L.T. McCrimmon, a senior adviser to Biden’s campaign, said in a statement that North Carolina Republicans “continue to alienate the voters who will decide this election with their extreme rhetoric and backwards policies,” targeting Trump for “doubling down on his toxic agenda by hand-picking a slate of extreme candidates” and calling the state “ground zero for the extreme and losing MAGA agenda.”

Democrats have also taken aim at other down-ballot, statewide candidates, including Dan Bishop, the GOP nominee for attorney general and current member of the House Freedom Caucus, and Michele Morrow, a conservative activist and GOP nominee for state superintendent of public instruction who previously expressed support for violence against Democratic leaders.

But none have garnered the attention Robinson has.

“The greatest liability for Donald Trump, on his whole national race for president that is greater than any legal liability he’s currently facing, is Mark Robinson on the gubernatorial ticket,” Paul Shumaker, a longtime Republican operative in the state, said. “And the reason being is the Democrats will move to link Trump and Robinson together and put them in lockstep.”

Mike Lonergan, communications director for Robinson’s campaign, said in a statement that Robinson “is very bold and outspoken about his Christian faith” and is “not a career politician that’s been groomed for higher office for decades — he’s a former factory worker.”

“As Lt. Governor Robinson has often said, we don’t live in a theocracy, we live in a constitutional republic,” he said. “If and when he should become governor, he will take the oath and duties of his office with the utmost respect, working to make North Carolina better for people of all backgrounds and walks of life; by growing our economy, reforming our schools and creating a culture of life that does more to support mothers and families.”
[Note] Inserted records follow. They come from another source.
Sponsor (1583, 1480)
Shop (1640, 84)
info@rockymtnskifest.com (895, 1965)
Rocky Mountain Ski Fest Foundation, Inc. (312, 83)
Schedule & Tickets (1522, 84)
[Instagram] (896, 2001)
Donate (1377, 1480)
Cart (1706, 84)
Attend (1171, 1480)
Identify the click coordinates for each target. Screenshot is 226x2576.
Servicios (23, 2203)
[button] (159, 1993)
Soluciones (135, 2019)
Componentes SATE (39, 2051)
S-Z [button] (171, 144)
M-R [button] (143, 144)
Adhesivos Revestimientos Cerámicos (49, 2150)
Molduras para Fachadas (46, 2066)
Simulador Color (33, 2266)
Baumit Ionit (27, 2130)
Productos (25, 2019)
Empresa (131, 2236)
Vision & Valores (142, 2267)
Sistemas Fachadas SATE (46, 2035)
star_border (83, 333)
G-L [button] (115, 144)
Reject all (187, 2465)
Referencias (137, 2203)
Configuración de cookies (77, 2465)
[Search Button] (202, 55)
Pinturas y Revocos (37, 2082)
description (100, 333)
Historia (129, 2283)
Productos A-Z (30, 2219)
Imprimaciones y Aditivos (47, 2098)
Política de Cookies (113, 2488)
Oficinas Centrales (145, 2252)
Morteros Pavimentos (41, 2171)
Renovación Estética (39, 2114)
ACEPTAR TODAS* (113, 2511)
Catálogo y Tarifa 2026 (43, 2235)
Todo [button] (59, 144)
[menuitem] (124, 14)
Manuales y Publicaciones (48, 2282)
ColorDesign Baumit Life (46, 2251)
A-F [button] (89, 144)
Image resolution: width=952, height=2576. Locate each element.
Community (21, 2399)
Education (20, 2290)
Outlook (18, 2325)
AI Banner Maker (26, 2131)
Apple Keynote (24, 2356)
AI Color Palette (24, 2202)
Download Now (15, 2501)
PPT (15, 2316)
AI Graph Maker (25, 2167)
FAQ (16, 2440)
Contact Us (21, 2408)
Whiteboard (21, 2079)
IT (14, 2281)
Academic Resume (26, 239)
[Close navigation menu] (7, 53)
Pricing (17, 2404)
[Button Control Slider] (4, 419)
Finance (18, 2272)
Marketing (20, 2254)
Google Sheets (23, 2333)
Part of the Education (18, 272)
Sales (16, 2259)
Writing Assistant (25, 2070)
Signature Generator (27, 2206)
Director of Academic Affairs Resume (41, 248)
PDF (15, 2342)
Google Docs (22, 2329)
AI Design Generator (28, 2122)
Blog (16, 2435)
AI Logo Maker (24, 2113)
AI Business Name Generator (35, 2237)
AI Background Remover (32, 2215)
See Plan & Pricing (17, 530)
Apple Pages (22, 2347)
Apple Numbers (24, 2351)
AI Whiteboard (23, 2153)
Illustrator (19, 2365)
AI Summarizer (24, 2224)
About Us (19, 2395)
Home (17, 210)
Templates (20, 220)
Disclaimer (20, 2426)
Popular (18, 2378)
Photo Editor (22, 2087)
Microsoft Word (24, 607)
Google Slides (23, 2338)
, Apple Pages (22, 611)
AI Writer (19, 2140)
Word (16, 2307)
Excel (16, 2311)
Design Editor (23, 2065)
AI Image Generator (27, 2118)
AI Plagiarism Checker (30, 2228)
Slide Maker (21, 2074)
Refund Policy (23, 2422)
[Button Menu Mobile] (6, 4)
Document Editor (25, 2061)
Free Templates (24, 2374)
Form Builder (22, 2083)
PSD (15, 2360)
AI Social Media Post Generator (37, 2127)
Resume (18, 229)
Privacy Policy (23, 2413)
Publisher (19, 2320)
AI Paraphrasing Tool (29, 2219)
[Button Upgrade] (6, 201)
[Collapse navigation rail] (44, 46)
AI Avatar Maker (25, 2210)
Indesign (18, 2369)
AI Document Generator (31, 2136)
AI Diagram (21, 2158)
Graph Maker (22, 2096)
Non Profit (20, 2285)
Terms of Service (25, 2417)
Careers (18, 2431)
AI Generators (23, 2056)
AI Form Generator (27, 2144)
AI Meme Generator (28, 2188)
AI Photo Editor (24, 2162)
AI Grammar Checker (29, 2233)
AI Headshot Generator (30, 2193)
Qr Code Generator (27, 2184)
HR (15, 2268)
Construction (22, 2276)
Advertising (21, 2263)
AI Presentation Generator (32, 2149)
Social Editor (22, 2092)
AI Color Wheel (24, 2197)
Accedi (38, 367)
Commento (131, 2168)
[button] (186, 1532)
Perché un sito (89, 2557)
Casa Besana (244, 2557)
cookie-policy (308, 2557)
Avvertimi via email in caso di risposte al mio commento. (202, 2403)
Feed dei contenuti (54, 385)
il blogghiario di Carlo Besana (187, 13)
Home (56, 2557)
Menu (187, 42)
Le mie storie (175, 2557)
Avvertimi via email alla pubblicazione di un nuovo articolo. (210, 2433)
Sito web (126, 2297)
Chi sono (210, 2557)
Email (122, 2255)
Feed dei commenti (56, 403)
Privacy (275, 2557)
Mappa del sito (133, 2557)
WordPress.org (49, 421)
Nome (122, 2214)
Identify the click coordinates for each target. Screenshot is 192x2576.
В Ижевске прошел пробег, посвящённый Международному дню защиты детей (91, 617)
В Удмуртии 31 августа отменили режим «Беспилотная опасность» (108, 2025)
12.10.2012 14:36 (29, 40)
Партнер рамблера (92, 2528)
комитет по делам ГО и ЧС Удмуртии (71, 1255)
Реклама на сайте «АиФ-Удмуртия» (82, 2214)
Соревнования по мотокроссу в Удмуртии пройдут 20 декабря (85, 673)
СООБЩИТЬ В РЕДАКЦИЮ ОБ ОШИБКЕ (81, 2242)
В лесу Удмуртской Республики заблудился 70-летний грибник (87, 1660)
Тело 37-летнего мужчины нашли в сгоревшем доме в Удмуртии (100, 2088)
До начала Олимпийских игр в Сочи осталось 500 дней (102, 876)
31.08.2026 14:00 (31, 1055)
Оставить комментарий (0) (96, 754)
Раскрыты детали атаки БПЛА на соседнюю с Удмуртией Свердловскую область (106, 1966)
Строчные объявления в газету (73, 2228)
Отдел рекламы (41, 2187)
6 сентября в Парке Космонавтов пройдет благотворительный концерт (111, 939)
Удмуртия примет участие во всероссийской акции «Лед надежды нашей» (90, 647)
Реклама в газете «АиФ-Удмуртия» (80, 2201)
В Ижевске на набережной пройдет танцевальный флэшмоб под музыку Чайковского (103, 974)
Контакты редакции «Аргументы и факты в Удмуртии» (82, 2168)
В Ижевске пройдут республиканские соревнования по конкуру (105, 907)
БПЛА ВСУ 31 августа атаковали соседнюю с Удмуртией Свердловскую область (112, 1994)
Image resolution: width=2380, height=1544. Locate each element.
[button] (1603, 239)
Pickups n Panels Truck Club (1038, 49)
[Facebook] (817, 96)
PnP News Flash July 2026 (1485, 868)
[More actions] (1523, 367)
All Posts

Jonathan Felts, a longtime North Carolina operative who is leading a pro-Robinson super PAC, said Robinson’s opponents are greatly overestimating how unknown the candidate is, while greatly underestimating his appeal.

“They think this is a phenomenon unique just to blue collar, working-class grassroots,” Felts said of Robinson’s meteoric rise through North Carolina GOP circles. “And that’s not the case. It doesn’t matter if you’re a country club Republican, big commercial developer, one of the largest car dealers in the country … they’re all in on Mark Robinson.”

And with Robinson generating headlines throughout North Carolina for years, voters aren’t just being introduced to him.

“They’ve all heard about the controversies,” he said, “And they’re still sticking with him.”

No matter which way the gubernatorial race goes, it will be historic. Robinson, should he win, would be North Carolina’s first Black governor. Stein, his opponent, would be its first Jewish chief executive. Another interesting wrinkle to the race is North Carolina’s long history of ticket-splitting, specifically sending Republicans to the White House or Senate while voting for Democrats for governor. And initial polling suggests that could happen again this time, just as it did in 2016 and 2020 when Trump and Cooper won on the same ballot.

Winning those crossover voters could be critical for both Trump and Biden, while another group of voters — those who cast ballots for former South Carolina Gov. Nikki Haley in this month's Republican presidential primary — could prove key to both coalitions as well.

So far, the candidates aren’t putting much distance between themselves and the top of the ticket. Robinson has already campaigned with Trump, while Stein is set to appear at Biden’s Tuesday event.

“I think he’s the one who can deliver a better future for the people of North Carolina in this country,” Stein said of Biden. “But the voters will choose us on our own merits.”